Our current research projects are focused on themes that have engaged our neuroscience community for decades:
- How the brain enables sense of self and subjective conscious experience
- Role of default mode network (DMN) in self-referential thought processing (including autobiographical memory and trait judgment)
- Role of anterior precuneus (aPCu) in enabling sense of bodily self
- Connectivity between interoceptive structures and the DMN and aPCu
- How different neuronal populations across the large human brain are causally connected with each other
- Mapping causal connections in the entire human brain (including the thalamus)
- Connectivity of the thalamus with seizure onset zones and the role of thalamus in seizure propagation
- How different neuronal populations across the large human brain work closely with each other to enable a human-specific task or behavior.
- Cross regional dynamics of activity during mathematical processing
- Cross regional dynamics of activity during memory processing
- Cross regional dynamics of activity during face processing and social attribution from faces
Our research projects aim to address a fundamental gap of knowledge concerning the cross regional spatiotemporal dynamics of activity across specific neuronal populations in the human brain that work together (on a millisecond scale) to support human behavior and subjective experience, and what happens if such cross-regional dialogue in the brain is disrupted with electrical pulses.
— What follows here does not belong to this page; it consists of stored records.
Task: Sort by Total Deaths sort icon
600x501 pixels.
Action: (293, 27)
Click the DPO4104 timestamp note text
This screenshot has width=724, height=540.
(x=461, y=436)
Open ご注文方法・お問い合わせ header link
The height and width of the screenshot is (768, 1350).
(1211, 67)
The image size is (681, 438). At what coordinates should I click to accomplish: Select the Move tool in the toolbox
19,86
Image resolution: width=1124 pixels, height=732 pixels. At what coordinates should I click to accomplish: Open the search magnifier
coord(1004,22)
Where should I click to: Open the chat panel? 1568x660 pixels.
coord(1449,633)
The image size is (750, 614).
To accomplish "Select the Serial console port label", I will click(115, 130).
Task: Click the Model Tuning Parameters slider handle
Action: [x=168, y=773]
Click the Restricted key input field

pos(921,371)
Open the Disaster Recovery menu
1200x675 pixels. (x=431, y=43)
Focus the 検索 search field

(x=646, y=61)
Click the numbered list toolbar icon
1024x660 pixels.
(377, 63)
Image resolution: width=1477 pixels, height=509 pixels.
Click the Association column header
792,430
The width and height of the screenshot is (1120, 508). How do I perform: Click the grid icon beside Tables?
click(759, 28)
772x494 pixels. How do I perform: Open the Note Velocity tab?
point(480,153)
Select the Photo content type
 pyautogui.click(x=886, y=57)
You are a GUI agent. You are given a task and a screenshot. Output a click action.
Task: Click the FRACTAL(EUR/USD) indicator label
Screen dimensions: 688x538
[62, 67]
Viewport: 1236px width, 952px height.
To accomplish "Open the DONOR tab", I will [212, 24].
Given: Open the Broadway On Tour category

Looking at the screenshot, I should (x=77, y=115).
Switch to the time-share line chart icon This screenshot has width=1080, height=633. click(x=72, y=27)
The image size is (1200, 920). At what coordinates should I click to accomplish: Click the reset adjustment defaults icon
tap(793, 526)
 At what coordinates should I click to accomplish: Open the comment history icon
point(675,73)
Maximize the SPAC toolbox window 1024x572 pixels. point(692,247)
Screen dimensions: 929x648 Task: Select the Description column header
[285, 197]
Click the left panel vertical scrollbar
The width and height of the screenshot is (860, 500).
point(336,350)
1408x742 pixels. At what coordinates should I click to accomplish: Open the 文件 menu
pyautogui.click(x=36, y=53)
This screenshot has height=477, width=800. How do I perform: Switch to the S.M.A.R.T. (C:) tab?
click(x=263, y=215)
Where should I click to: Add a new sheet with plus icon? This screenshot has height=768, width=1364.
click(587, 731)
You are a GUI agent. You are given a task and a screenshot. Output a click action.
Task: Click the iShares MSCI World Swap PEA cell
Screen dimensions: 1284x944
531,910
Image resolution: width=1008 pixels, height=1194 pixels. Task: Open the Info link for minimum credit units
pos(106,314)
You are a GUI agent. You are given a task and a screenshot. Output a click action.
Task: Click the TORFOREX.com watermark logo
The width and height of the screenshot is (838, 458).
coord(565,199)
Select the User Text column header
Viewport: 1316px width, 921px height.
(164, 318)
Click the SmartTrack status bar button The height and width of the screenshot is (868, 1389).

Our work holds broader societal significance and implications for public health. We strive to gather novel insights into the functional organization of the human brain, enhancing our understanding of its mode of operation. This knowledge is crucial for unraveling the pathophysiology of neurological and psychiatric disorders that impair higher-level cognitive functions and pose substantial challenges for affected individuals, their families, and society as a whole.